Lo Sport a Roma sotto la lente

I diversi punti di visuale nella II Conferenza nel X municipio
di Francesca Caré - 1 Marzo 2006

Con la puntualità che solo gli sportivi possono vantare, alle 15 e 30 di lunedì 27 febbraio, Nereo Benussi, del Comitato Sportivo Scolastico X Municipio, ha aperto il lavoro della Seconda Conferenza dello Sport nella sala consiliare del X municipio.

Il presidente del X municipio Sandro Medici ha evidenziato le difficoltà dello sport amatoriale e ha ricordato l’importanza delle associazioni, soprattutto in questo momento in cui le risorse pubbliche per lo sport sono e diverranno sempre meno.

Il presidente della Commissione comunale allo Sport Massimo Perifano, portando i saluti del Sindaco, ha ricordato che ciò che manca a Roma è una fascia di impianti polifunzionali, perché la città deve essere sempre di più “città di tutti gli sport”.

Andrea Novelli, presidente UISP Roma (ente di promozione sportiva) ha al contrario sottolineato che per il territorio del X municipio “la risposta non è aumentare gli impianti sportivi” cosa che, inoltre, aumenterebbe il traffico dal 13 al 18%,  quanto invece “una campagna informativa e culturale”.

Attilio Bellucci, assessore allo sport della Provincia di Roma, sottolieando che lo sport serve per dialogare, ha deplorato i giocatori di calcio che hanno continuato a giocare nonostante gli striscioni razzisti esibiti all’Olimpico per la Roma-Livorno.

Paola Concia, presidente dell’Ager (agenzia regionale) Sport ha ricordato che se le agenzie comunali gestiscono gli impianti sportivi, quelle regionali si stanno adoperando per aprire gli sportelli per lo sport a vari livelli.

Mauro Schiavone, nato e cresciuto a Cinecittà, architetto e professore universitario, nel suo intervento, aiutandosi con diapositive ha denunciato come, mancando gli impianti per fare agonismo, sia cresciuto a dismisura il numero delle palestre private, dove non si fa né agonismo né spettacolo, entrambi elementi che dovrebbero accompagnare lo sport.

Angela Tevia, docente di storia dello sport presso il Corso di laurea di scienze motorie dell’università di Tor Vergata, ha messo in evidenza la mancanza di una cultura sportiva e come la stessa accademia ne sia responsabile, “basta pensare ai numerosi docenti di educazione fisica senza titolo”. Questo perché “l’Isef per anni non riusciva a diplomare il numero di docenti necessari alle scuole”. Tor Vergata con le nuove lauree offre molte possibilità.

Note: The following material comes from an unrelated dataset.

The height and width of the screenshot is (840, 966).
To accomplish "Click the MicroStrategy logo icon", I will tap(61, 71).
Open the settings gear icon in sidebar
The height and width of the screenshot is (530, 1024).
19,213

Così Segio Cherubini, ordinario di marketing e direttore del master in economia e gestione dello sport a Tor Vergata: “Finora il mondo sportivo è stato troppo autoreferenziale, ci vogliono dei manager dello sport”.

Non poteva mancare l’intervento di un medico sportivo e di un nutrizionista. Il primo, Antonio Alabiso, dirigente dell’associazione polisportiva “G. Castello”, ha spiegato la differenza, talvolta data per scontata, tra la certificazione agonistica e non agonistica e ha lanciato il monito dell’avvicinamento della medicina agli atleti.
La nutrizionista Raffaella Spada ha ricordato, invece, l’importanza dell’educazione alimentare e della prevenzione del doping, usando i dati allarmanti di un sondaggio effettuato sui ragazzini dagli 11 ai 14 anni in alcune scuole di Roma.

Hanno preso parte alla conferenza anche Marco Liberati del Cogisco (Coordinamento Gestori Impianti Sportivi comunali); Riccardo Viola, presidente CP CONI Roma; Claudio Barbaro, presidente ASI; Stefania Nicotra dello staff tecnico del CP CONI Roma e tecnico di “Cinecittà Prosport”; Francesco Piunti, del Comitato sportivo Scolastico X Municipio ed Alfredo Noto, caporedattore della rivista “Romasport” che è al suo secondo numero e che è stata distribuita gratuitamente al momento dell’accreditamento.